# Provided information
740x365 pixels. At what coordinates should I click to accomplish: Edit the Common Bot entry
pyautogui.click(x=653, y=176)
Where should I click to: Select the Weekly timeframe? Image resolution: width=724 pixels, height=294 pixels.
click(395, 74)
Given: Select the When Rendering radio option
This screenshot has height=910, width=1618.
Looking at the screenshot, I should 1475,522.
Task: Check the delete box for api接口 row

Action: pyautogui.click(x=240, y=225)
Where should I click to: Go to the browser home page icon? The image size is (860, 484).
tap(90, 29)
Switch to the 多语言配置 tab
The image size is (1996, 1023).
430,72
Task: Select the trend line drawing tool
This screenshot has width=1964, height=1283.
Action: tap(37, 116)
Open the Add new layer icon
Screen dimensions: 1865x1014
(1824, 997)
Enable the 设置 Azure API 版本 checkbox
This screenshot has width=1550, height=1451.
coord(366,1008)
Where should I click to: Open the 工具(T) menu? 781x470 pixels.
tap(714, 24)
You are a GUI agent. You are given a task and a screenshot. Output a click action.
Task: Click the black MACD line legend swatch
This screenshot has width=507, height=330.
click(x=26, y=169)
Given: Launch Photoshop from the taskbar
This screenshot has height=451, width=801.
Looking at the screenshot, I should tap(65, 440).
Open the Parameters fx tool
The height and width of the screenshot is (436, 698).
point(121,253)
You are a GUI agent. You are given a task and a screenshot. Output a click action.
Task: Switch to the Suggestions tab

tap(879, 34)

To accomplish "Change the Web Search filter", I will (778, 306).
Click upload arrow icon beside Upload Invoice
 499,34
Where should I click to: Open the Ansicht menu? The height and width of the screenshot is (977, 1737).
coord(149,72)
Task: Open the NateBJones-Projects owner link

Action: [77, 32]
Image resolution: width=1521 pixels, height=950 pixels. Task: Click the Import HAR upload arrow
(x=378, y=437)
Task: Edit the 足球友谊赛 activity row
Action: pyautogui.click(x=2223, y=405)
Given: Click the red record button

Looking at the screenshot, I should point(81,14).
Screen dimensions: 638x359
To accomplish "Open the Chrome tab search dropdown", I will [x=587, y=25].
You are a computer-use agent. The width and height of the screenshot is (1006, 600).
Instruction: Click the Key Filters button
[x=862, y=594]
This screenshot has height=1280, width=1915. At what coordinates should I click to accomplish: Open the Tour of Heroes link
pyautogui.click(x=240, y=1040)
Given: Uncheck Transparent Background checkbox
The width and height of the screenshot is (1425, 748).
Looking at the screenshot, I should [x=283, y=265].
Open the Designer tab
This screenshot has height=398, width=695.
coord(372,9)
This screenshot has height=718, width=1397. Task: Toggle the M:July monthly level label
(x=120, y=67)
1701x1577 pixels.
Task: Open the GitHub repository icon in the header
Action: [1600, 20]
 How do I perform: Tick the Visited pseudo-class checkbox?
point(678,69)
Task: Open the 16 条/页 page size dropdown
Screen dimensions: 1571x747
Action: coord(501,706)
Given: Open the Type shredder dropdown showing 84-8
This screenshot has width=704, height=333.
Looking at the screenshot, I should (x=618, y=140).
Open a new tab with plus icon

# Task details
If a line in the records above contains "dropdown", copy that line.

# Your response
To accomplish "Open the Chrome tab search dropdown", I will [x=587, y=25].
Task: Open the 16 条/页 page size dropdown
Given: Open the Type shredder dropdown showing 84-8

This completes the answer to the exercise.